Essay: Sustainability and WBCSD’s myopic Vision 2050
The World Business Council for Sustainable Development’s Vision 2050 says the corporate world must play a leadership role in solving mankind’s mounting problems. It outlines a new agenda for business: to work with government and society to transform global markets and competition to achieve a sustainable future. But here is a thought.
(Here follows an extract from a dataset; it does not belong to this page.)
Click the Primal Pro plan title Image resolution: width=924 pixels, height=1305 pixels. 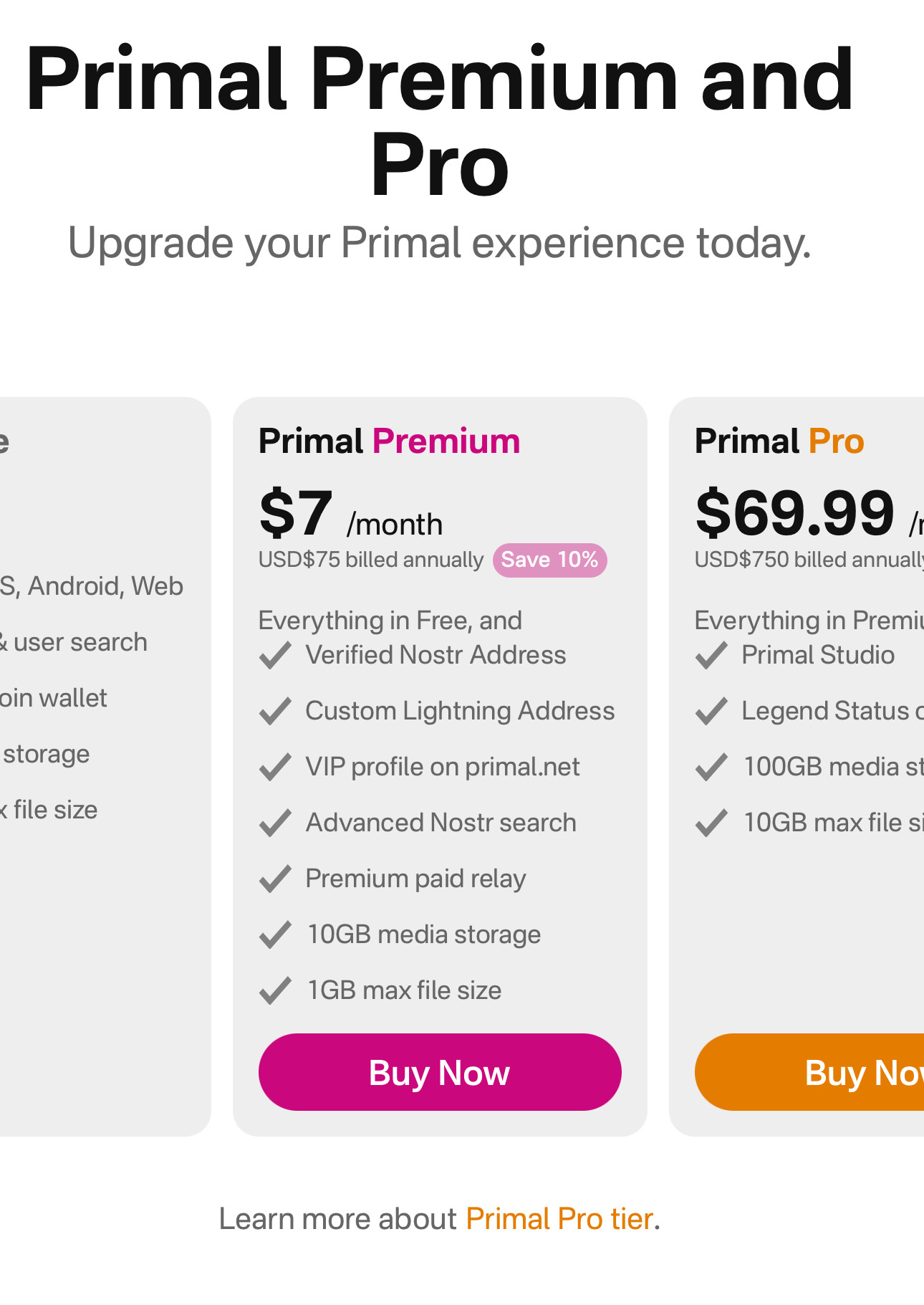779,441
Is Vision 2050 anything more than a PR survival plan for today’s big companies seeking a long-term and popular license to operate?
Vision 2050 identifies 350 milestones, of which 40 are described as “must haves”, that will allow the world to produce enough food, clean water, sanitation, shelter, mobility, education and health to provide for 9 billion humans (two more billion than today).
The report (by 29 leading global companies from 14 industries in dialogue with 200 companies and stakeholders) says that to create this sustainable world we must first negotiate some tough hurdles:
“These include incorporating the costs of externalities, starting with carbon, ecosystem services and water, into the structure of the marketplace; doubling agricultural output without increasing the amount of land or water used; halting deforestation and increasing yields from planted forests: halving carbon emissions worldwide (based on 2005 levels) by 2050 through a shift to low-carbon energy systems and improved demand-side energy efficiency, and providing universal access to low-carbon mobility.”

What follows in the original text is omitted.